CAN'T LIVE WITHOUT YOU

"My God. Could this place get any nastier?"

Turning to the door, Randy Orton grimaced. The last thing he needed was to hear her whiney little voice. "What do you want?"

Without a real invitation, Brooke Leland let herself into the cluttered apartment and trailed her manicured finger over the back of the couch. "What? No kiss?" she asked, her brown eyes wide as she watched him, feigning innocence.

"I thought I took your key away," he spat, setting his cereal bowl on the end table next to the couch before he stood, his arms crossed over his broad chest.

Brooke shrugged and kept walking toward the bathroom. "You gave it back," she called over her shoulder. With the door open, she dropped her form-fitting jeans to her ankles and sat on the toilet. "So clearly you haven't been using your off-time to clean."

He was pretty sure that his anger management counselor wouldn't condone the thoughts running through his head. The judicial system probably wouldn't condone the things he wanted to do with her at the moment. And he was sure that his mother would not condone the things he was about to say.

Walking past the bathroom without so much as a glance inside, Randy moved toward the refrigerator and helped himself to a beer. They had talked about using alcohol as a help tool during his therapy. He wasn't supposed to be using any substance to make confrontation easier. But desparate times called for desparate measures, and if anything reaked of desparation, it was Brooke Leland.

For more than three years, she had been his partner in crime. His passion and his fury. His face and his heel. She was his muse, for better, but more often, for worse. She had offered him his first joint, gotten him into his first fight, and spent his first night in jail with him.

He hated her more than he had ever hated anyone. But he couldn't seem to stay away. Because for all of the headaches and the pain and the irritation she provided, there was something addictive about Brooke Leland.

The flush of the toilet was followed by a slam of the bathroom door.
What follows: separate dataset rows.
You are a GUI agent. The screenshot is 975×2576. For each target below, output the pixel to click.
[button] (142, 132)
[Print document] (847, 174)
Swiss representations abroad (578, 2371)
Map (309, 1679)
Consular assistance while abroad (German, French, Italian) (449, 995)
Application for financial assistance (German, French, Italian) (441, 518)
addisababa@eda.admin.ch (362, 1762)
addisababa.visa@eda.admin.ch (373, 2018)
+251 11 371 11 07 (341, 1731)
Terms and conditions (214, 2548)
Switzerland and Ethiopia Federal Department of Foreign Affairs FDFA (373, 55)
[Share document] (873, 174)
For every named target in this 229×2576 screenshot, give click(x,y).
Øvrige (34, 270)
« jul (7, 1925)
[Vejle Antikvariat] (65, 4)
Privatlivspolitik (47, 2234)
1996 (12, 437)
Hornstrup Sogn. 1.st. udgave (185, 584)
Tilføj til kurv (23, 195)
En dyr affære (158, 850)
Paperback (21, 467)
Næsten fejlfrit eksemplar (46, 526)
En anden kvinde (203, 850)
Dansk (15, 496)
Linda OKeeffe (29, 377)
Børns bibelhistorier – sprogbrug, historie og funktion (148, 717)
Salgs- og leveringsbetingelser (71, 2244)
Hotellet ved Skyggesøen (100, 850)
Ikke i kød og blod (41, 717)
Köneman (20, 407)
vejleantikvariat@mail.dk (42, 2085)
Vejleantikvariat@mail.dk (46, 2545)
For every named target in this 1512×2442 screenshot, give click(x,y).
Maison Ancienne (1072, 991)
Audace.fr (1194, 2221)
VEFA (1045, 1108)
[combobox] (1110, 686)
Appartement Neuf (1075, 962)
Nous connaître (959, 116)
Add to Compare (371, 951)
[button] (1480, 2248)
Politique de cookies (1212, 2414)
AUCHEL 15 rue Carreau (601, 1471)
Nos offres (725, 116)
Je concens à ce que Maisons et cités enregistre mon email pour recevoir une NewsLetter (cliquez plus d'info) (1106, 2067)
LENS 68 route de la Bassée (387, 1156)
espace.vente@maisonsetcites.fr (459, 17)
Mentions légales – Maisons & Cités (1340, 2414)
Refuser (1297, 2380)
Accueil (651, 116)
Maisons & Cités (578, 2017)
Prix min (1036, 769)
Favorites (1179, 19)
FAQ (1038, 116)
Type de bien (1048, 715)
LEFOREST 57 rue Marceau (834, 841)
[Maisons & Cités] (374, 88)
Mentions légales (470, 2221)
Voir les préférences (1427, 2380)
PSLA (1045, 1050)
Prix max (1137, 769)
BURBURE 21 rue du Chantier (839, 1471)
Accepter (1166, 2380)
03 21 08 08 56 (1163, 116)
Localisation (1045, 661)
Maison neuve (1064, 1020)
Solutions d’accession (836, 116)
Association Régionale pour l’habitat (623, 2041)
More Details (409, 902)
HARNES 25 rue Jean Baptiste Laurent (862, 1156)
When Randy turned, Brooke was standing at the end of the kitchen island, her hands on her hips. "I take the time out of my busy schedule to come all the way over here and you're just gonna ignore me? What the fuck is that about, Orton?"

Rolling his eyes, Randy turned and matched her pose with his hands on his hips. "First of all," he started, holding her gaze with a steady one of his own. "You live two blocks over. And I don't know what this bull shit about a busy schedule is. You don't have a fucking job, Brooke."

She huffed as though she was about to throw a tantrum, and then shrugged. "I have a job, Orton," she corrected. "I run a lucrative business out of my home."

"Right," he nodded sarcastically. "I forgot about the little webcam thing."

If there was anything that set Brooke off, it was the insinuation that her website was not a real job. "That 'little webcam thing' happened to net me over three hundred grand last year, smartass," she corrected, helping herself to a beer from the fridge. "Seriously, dude," she perused the dishes in the sink. "You need to get a maid."

"Would you lay off the fucking mess?" Randy finally snapped. "Jesus Christ! I haven't been through enough lately? I can't get thirty seconds of rest in my own fucking home?"

His outburst made Brooke laugh, her ruby red lips parting as she tilted her head back. "You're such a drama queen," she sighed, moving back into the living room.

When he joined her, she was splayed against his couch, her puma-clad feet propped on the coffee table. "Get your feet off the table. Jesus! Were you born in a barn?"

Brooke withdrew her feet and sat up, allowing him room to flop next to her. "Callin' the good Lord's name a lot today, Orton. What happened? You find some religion at Bad Mood camp?"

He smiled and leaned forward, pulling on the hidden drawer under the coffee table. Withdrawing a small wooden box, he took rolling papers and a baggie and laid them out. "Religion doesn't really suit me," he reminded her, sprinkling a generous amount of pot down the middle of the paper.

"What does suit you?" Brooke asked coyly, leaning close to him as he moved the paper toward his lips. Gripping his wrist, she guided the joint to her own mouth and licked it seductively.

Randy shook the shiver running down his spine as he rolled the cigarette carefully and waited for her to light it. "What do you think?" he challenged, holding the joint between his fingers as he passed it to her.

Brushing his fingers with her own, Brooke smiled and took a long drag, puffing her lips as she held the smoke. Their eyes held each other's gaze, dancing an intimate tango that no one could ever hope to figure out. As she parted her lips, a thick cloud of smoke escaping the confines of her mouth. "I think it's been too fucking long."

During his two months in Georgia, he had resolved to cut her out of his life. He had too many dreams that hadn't come true yet, too much left to accomplish. She was his albatross. He had told his counselor that he knew Brooke would be the death of everything he had envisioned for himself.

But even recalling all of that couldn't stop him from grabbing an ashtray from the coffee table and taking her hand, leading her toward the bedroom. If it was true - if loving her killed him - at least he knew he would die exhausted and satisfied.